4. Überblick über die Regelungsinhalte
Die im Entwurf vorgeschlagenen Änderungen sehen im Hinblick auf die JI-Richtlinie bereichsspezifische Ergänzungen in der Strafprozessordnung (StPO), im Einführungsgesetz zur Strafprozessordnung (EGStPO) und im Gesetz über die internationale Rechtshilfe in Strafsachen (IRG) vor. Daneben enthält der Entwurf zur bereichspezifischen Anpassung an die Datenschutz-Grundverordnung Änderungsvorschläge zu 21 weiteren Gesetzen.
Artikel 1 des Gesetzes enthält die Änderungsvorschläge zur StPO und ist der umfangreichste Artikel. Die Vorschläge betreffen insbesondere Änderungen zu den Ermächtigungen zur Datenverarbeitung (zb. § 161 StPO-E), den Befugnissen zur Übermittlung (zB. §§ 477ff. StPO-E) und den Rechten der betroffenen Personen (zB. Auskunftsrechts nach § 491 StPO-E).
Der Entwurf enthält außerdem mit § 500 StPO-E einen Vorschlag zur entsprechenden Anwendung des BDSG für Polizeien und Staatanwaltschaften der Länder bei der Anwendung der StPO. Nach § 500 StPO-E haben haben auch öffentliche Stellen der Länder im Anwendungsbereich der StPO personenbezogene, den Teil 3 des Bundesdatenschutzgesetzes entsprechend anzuwenden, soweit sie personenbezogene Daten verarbeiten. Dieses soll mit der Maßgabe angewendet werden, dass die Landesbeauftragte oder der Landesbeauftragte für Datenschutz an die Stelle der oder des Bundesbeauftragten für Datenschutz tritt.
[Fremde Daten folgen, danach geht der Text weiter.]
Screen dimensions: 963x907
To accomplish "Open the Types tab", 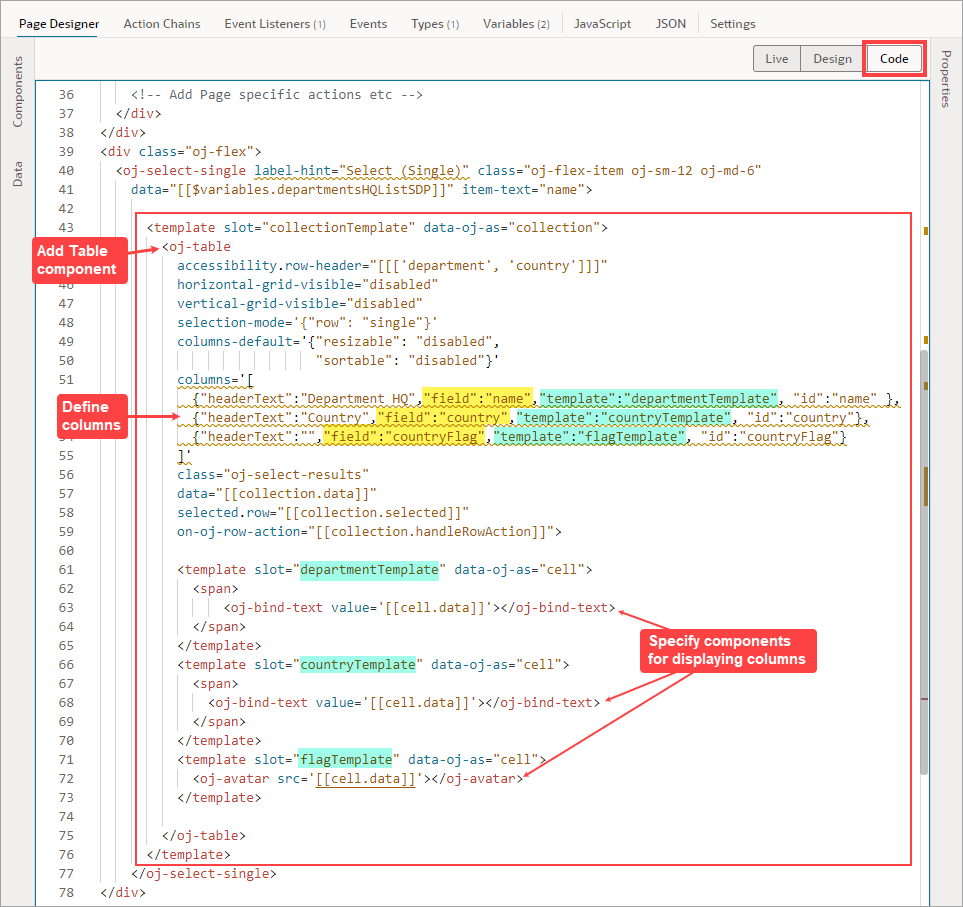I will (x=434, y=23).
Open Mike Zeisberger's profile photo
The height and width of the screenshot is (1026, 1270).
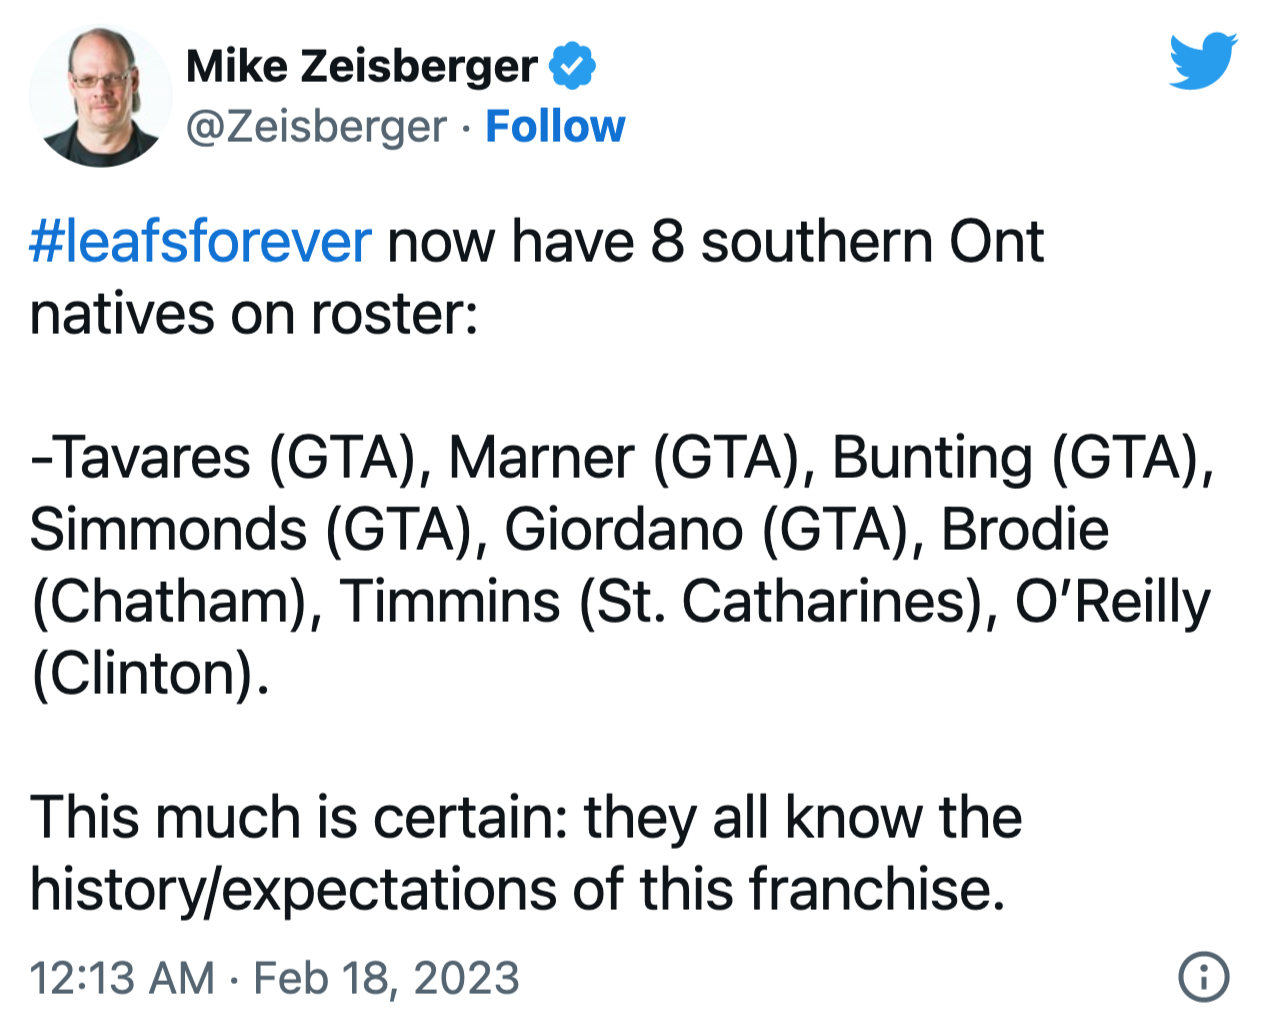100,96
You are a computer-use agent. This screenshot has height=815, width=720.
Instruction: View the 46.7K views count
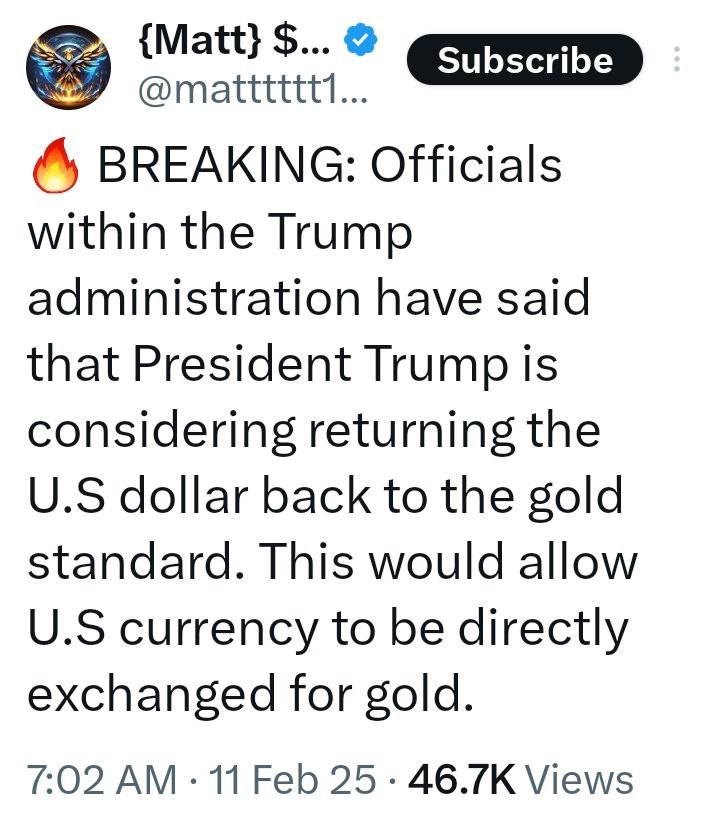[462, 779]
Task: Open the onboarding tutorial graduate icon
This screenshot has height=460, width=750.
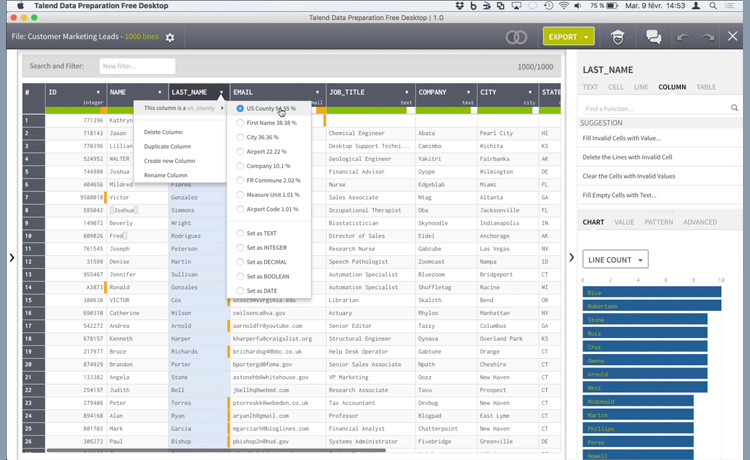Action: [x=619, y=37]
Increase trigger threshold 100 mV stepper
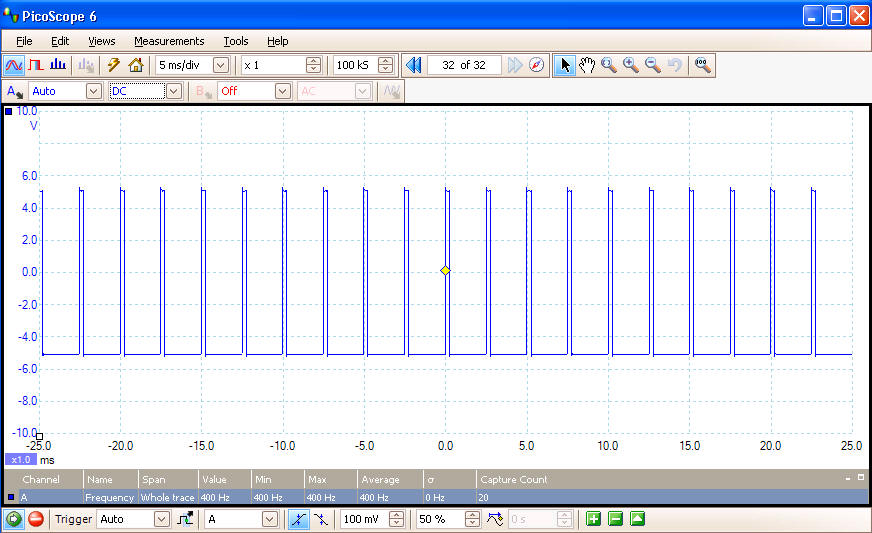This screenshot has height=533, width=872. 397,515
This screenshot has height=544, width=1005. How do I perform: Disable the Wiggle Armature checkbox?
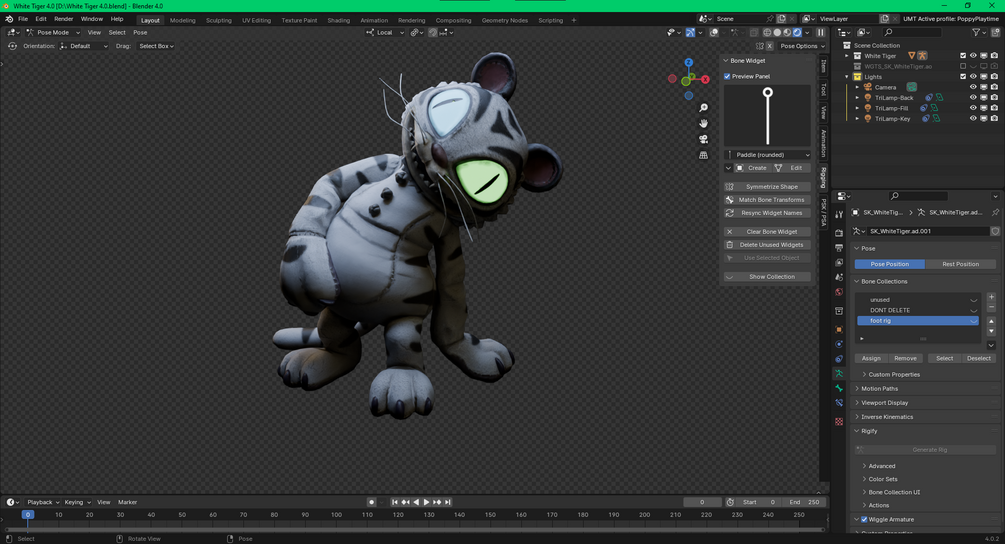[x=864, y=520]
§ 500 StPO-E zur Anwendbarkeit des BDSG für Polizeien und Staatsanwaltschaften der Bundesländer wäre ein echtes Novum im Datenschutzrecht. Vorbild für eine solche Anwendbarkeitsregelung zu Lasten des Datenschutzrechts der Länder gibt es geltendem Recht nicht.
Die Regelung würde zum Beispiel dazu führen, dass die Polizeibehörden der Länder bei Datenverarbeitungen zu Zwecken der Gefahrenabwehr die jeweiligen Landesdatenschutzgesetze anzuwenden hätten, wohingegen sie bei der Datenverarbeitung zu Zwecken der Strafverfolgung (Repression) das Bundesdatenschutzgesetz anzuwenden hätten. Diese dürfte zu einer Mehrbelastung der Polizeien bei Einrichtung und Anwendung von Datenverarbeitungssystem führen. Vorteil der Regelung wäre aber die bundesweit einheitliche Ausgestaltung des Datenschutzrechts für das Strafverfahren.